Friday, November 6, 2020

Michael Stone eligible to apply for release from prison



The Belfast Telegraph is reporitng that "In 1988, Stone killed three people in a gun and grenade attack at Milltown Cemetery in Belfast." He can now apply for early release from prison. I thought he had already been released. Evidently "Stone was freed early from prison in 2000 under the terms of the Good Friday Agreement. He was sent back six years later after attempting to attack Sinn Fein politicians at Stormont."

Most of us over here have no recollection of the event but I do. I remember it well because I was there. I didn't attend the actual funeral. I was ordered not to and it was one of the few times I actually obeyed a direct order. I was close by and saw the army helicopter hovering over top and felt the dark evil in the air during the event.

This is the POS that went to an IRA funeral and started throwing hand grenades into the crowd of mourners. He then had a handgun to ward off attackers. I had a young friend who faced the bullets, chased him down and started giving him the boots until the helicopter came down and saved him. That was deplorable. Just say'n. He was no loyalist.

Later on in the day, a mob retaliated by getting a hold of an undercover British soldier and showed him the Irish definition of SAS - Stripped and Shot. They would stip them to their underwear, shoot them and dump them in an alley.

When I first arrived in Ireland I was in Dublin when a member of an IRA splinter group kidnapped a dentist and sent his fingers to his family with the ransom note. That was no republican. The victim wasn't a Protestant or a British soldier. He was just a local Catholic who had a career, so they decided to kidnap him for ransom. It was a criminal act of extortion. That is all.
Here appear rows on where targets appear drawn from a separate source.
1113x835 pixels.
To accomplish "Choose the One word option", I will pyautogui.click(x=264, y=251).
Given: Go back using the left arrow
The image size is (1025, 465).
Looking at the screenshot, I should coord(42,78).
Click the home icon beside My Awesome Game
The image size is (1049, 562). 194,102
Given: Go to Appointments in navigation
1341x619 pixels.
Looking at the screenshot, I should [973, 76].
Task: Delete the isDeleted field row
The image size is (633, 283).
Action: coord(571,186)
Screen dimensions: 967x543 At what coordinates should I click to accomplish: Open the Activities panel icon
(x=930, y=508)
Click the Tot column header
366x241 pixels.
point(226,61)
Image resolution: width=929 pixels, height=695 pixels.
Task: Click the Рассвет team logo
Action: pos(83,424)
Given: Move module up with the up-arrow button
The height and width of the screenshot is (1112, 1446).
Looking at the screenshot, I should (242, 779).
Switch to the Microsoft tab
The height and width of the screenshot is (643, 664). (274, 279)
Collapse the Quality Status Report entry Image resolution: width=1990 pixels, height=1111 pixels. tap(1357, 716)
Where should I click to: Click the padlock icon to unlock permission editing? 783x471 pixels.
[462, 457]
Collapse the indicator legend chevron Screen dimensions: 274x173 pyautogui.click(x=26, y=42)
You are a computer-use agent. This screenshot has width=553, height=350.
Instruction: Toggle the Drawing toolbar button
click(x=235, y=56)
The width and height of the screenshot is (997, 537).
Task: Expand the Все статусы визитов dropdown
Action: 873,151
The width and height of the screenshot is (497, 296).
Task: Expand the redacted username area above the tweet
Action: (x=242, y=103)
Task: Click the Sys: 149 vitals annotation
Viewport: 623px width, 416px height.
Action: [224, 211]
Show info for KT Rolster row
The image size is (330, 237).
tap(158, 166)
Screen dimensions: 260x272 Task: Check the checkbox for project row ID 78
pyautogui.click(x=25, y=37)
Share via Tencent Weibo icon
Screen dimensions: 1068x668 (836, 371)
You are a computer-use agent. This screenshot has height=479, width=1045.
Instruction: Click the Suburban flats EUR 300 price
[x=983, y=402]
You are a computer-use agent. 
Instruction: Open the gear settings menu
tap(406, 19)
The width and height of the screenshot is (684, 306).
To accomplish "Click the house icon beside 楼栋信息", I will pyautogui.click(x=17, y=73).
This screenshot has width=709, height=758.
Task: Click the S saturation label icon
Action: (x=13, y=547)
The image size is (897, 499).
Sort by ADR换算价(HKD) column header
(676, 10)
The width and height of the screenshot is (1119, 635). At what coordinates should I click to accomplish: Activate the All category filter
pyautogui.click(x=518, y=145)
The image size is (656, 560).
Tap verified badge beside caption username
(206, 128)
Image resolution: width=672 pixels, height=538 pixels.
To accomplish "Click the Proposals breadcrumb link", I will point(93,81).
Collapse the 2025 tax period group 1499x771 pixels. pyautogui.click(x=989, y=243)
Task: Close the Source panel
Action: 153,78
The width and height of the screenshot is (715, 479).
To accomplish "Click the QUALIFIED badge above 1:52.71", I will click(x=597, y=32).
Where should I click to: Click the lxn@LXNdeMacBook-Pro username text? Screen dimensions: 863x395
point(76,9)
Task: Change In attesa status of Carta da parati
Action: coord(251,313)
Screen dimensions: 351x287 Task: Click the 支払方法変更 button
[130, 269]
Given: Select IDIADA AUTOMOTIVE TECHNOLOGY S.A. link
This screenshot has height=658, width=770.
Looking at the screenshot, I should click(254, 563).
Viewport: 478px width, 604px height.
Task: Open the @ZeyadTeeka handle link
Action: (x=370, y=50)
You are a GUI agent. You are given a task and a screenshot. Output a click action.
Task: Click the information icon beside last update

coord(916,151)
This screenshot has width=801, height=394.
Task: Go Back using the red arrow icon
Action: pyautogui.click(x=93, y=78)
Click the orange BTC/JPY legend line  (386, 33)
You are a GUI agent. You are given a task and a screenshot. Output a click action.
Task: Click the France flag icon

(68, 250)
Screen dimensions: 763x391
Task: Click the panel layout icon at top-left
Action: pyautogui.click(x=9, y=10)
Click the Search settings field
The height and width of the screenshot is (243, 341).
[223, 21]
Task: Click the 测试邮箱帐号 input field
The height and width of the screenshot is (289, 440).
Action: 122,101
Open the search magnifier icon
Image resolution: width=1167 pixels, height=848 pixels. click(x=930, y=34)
The Irish Proclamation states "We place the cause of the Irish Republic under the protection of the Most High God, Whose blessing we invoke upon our arms, and we pray that no one who serves that cause will dishonour it by cowardice, inhumanity, or rapine." What Dessie O'Hare did was a direct violation of the Irish Proclamation. It epitomized cowardice, inhumanity and rapine. He should have been executed by his own people. Ah yes, the town I loved so well.